This course will be of value to a wide range of professionals working in or interested in this field. These include professionals involved in producing products containing CRMs (such as electronics) as well as local or national government officials tasked with organizing waste management and recycling for these products. Students interested in the field of waste management will also find this course helpful for their studies in electronics, industrial design, and industrial ecology.
A good number of the materials found in everyday products are now referred to as “critical”. This means that there is a risk of failure in their supply and that they are also critical in terms of economic importance. Many metals, for instance, are already critical or could become critical in the near future due to their limited availability and the growing demand for products worldwide.

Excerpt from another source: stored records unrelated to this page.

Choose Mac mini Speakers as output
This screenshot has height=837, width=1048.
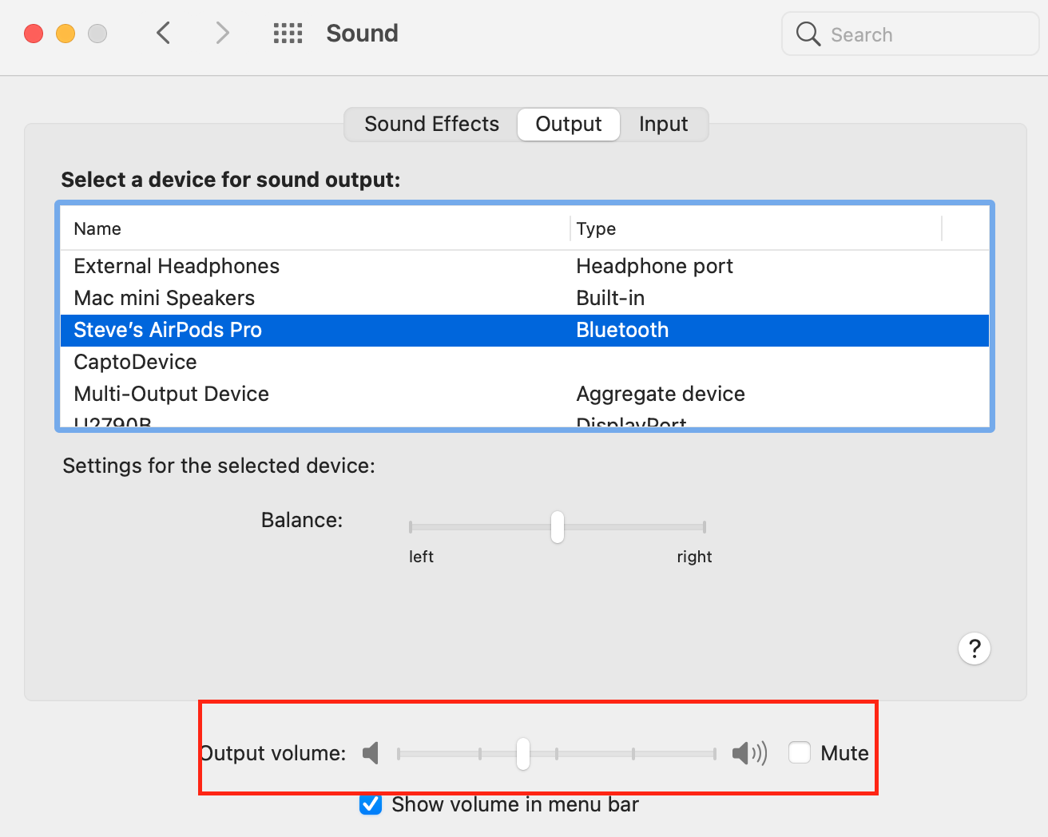coord(165,298)
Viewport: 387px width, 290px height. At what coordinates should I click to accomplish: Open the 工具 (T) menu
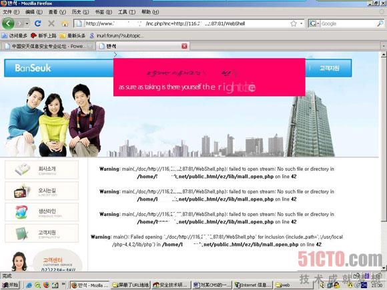pos(127,12)
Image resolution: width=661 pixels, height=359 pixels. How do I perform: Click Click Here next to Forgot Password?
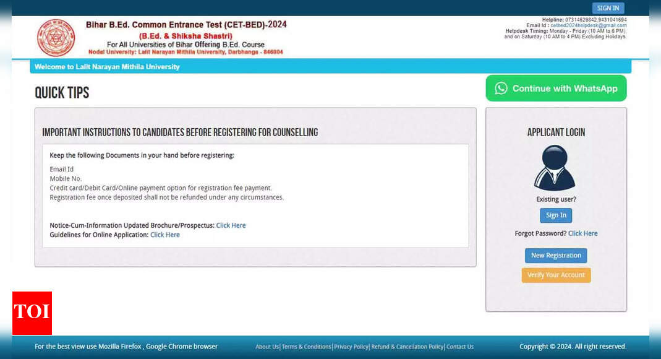click(582, 233)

Innovative product design and reusing, recycling and remanufacturing products can help to deal with a raw materials shortage. But this can only provide an integrated solution if we keep CRMs in the loop through smarter CRM management. The starting point is to identify CRMs in products. It is not always clear what materials are in which products. It is, therefore, necessary to keep all metals in the loop for as long as possible.
In this course, you will learn the potential benefits of circular procurement and how recycling technologies and more efficient ways of collecting and recycling critical raw materials (CRMs) can make your business and production more resource resilient.

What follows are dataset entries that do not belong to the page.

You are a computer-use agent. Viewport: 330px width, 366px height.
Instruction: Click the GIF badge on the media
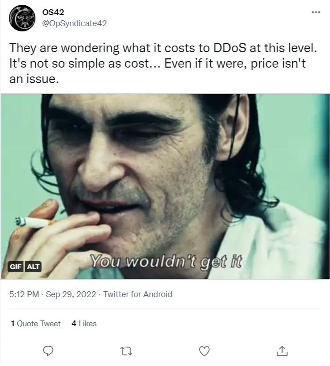pyautogui.click(x=15, y=267)
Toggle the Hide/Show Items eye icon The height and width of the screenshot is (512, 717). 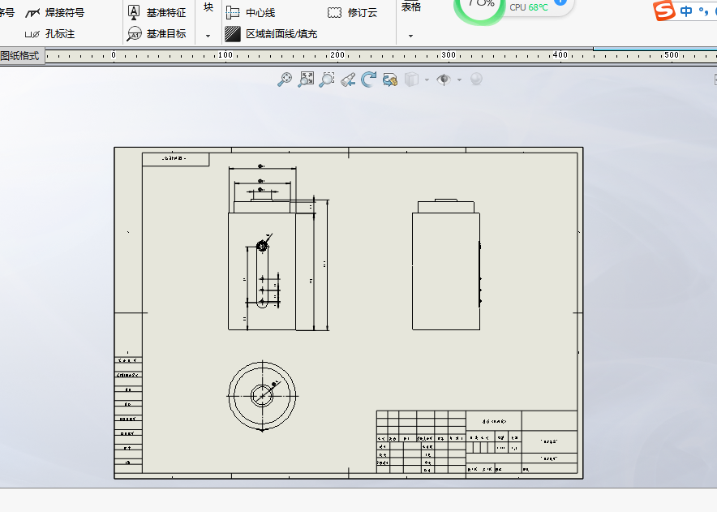[444, 79]
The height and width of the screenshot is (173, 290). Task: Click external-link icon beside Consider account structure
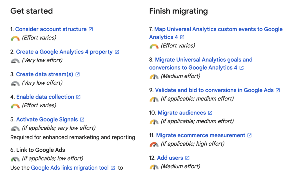(x=91, y=29)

Week 1: Urgency and challenges with critical raw materials (CRMs) and waste. How can we find out what CRMs are in products, and how can we get them back? The effects of materials shortage, future development and geo-politics on raw materials. Current waste management of products containing CRMs in general, waste management of commercial and household waste, regulation of electric and electronic waste (WEEE). Environmental problems such as leaching heavy metals from incinerator ashes and landfills. Partial metals retrieval from incinerator ashes.
Week 2: Different collection systems for recycling and remanufacturing/refurbishment, recycling psychology and the separate waste collection of commercial and household waste.
Week 3: Recycling technology: pre-processing, metallurgy and its challenges. Recycling economics and the problem of <1% (most) CRMs recycling.
Week 4: Remanufacturing and refurbishment systems: return of product (reverse logistics), disassembly and repair of the product, market demand and economics.
Week 5: Product design using better recycling or remanufacturing and refurbishment. Substitution of materials.
Week 6: New business models to generate profits from products that last longer. Circular procurement for government and companies.